**DIRECTIONS**:
What lines of the listing include the string "Toggle"? Show them all.

**DATA PROVIDED**:
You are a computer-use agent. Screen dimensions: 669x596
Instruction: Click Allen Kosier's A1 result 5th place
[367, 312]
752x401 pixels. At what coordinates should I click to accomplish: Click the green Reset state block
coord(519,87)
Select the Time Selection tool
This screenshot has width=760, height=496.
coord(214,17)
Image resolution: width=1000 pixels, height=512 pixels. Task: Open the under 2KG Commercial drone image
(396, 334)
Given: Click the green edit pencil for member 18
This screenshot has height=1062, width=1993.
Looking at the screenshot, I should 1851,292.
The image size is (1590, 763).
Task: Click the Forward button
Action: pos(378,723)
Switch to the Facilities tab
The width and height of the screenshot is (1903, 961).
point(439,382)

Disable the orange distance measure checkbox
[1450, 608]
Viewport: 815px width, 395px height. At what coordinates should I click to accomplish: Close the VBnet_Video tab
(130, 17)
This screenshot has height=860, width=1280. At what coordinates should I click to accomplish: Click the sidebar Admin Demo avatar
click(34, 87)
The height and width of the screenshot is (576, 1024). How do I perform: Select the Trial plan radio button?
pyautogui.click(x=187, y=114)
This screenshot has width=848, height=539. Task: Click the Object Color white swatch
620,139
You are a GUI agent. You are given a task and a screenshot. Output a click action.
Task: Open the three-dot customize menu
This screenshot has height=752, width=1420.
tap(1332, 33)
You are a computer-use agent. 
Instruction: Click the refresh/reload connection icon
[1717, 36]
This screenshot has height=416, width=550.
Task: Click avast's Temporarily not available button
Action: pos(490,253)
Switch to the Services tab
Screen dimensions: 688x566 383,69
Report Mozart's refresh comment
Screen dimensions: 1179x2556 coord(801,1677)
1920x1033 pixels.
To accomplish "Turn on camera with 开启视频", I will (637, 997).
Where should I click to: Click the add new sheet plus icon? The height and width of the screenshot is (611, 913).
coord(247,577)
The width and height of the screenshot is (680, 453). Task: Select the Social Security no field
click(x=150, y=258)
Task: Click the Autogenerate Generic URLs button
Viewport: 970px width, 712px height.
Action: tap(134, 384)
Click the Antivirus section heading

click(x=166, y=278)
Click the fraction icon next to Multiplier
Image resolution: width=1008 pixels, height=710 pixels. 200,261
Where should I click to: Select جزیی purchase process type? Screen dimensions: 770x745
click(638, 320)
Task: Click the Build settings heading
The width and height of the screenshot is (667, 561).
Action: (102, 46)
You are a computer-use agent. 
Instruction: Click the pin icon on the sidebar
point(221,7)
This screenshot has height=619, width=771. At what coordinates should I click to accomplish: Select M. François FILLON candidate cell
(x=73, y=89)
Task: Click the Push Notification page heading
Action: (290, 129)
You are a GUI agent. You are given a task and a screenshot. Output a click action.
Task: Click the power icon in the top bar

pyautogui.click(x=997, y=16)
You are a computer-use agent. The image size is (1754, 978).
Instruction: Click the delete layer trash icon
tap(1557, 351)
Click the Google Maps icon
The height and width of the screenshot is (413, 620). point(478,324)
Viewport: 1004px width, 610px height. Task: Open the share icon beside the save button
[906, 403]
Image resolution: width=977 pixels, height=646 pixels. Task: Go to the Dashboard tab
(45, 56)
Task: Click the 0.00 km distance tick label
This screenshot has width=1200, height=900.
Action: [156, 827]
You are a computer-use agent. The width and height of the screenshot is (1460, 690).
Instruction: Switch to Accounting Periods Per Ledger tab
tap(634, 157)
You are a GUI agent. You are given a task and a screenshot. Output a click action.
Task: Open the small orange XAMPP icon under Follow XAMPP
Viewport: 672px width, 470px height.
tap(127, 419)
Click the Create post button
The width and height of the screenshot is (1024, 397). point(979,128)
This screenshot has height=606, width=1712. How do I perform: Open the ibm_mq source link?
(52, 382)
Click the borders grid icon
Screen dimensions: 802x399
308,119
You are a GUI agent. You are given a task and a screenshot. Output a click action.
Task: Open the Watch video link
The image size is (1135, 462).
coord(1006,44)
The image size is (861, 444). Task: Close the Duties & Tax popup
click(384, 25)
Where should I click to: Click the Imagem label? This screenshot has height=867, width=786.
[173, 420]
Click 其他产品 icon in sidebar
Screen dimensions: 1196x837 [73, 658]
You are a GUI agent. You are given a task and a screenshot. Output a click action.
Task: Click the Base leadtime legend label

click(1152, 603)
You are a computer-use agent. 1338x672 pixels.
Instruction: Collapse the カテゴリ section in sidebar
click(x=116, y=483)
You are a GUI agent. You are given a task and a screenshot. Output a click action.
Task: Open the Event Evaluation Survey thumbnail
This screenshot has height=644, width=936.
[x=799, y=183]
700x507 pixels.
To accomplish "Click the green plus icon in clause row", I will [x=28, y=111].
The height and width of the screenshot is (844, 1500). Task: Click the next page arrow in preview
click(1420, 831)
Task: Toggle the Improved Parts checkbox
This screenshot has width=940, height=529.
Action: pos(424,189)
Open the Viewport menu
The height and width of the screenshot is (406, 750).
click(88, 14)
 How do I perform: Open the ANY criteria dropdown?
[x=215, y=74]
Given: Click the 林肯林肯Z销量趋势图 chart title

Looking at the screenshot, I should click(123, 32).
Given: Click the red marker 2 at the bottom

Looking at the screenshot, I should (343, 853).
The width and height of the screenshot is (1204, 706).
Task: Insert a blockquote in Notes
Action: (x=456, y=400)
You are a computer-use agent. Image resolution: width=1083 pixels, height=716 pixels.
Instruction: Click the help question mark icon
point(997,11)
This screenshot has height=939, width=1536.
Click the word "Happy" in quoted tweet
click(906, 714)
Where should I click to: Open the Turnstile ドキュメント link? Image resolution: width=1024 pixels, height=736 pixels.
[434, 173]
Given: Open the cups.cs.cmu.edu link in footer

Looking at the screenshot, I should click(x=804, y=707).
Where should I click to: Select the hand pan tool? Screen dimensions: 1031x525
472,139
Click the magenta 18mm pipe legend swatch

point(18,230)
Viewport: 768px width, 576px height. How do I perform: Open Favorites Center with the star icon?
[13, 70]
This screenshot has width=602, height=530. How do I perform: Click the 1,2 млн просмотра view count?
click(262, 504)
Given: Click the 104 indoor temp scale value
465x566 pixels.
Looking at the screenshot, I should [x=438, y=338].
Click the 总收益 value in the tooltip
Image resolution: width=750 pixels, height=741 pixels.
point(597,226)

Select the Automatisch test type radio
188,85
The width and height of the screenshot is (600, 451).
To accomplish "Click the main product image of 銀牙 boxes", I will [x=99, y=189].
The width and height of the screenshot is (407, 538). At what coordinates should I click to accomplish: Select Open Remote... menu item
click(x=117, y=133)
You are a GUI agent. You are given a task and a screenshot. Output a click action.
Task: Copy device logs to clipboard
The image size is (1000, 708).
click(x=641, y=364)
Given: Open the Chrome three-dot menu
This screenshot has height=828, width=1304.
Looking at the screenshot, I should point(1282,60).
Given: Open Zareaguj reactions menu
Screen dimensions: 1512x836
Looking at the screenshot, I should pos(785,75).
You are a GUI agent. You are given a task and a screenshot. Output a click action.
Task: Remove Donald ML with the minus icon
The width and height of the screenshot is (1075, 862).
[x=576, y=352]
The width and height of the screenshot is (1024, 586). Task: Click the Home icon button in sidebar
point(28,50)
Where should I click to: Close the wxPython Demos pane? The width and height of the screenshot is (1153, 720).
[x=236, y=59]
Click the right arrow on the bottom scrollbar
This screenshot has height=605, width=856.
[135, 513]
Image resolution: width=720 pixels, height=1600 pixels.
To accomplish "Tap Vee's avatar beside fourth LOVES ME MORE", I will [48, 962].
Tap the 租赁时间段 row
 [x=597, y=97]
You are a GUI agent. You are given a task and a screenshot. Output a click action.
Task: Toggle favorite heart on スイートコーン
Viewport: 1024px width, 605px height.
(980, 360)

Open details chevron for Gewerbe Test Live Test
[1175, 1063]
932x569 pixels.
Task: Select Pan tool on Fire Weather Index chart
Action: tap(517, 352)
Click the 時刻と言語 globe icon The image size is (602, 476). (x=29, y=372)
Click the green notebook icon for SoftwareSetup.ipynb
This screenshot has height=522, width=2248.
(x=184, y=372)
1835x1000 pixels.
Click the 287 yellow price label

**FINISHED TASK**:
Task: Toggle the Improved Parts checkbox
Task: Toggle favorite heart on スイートコーン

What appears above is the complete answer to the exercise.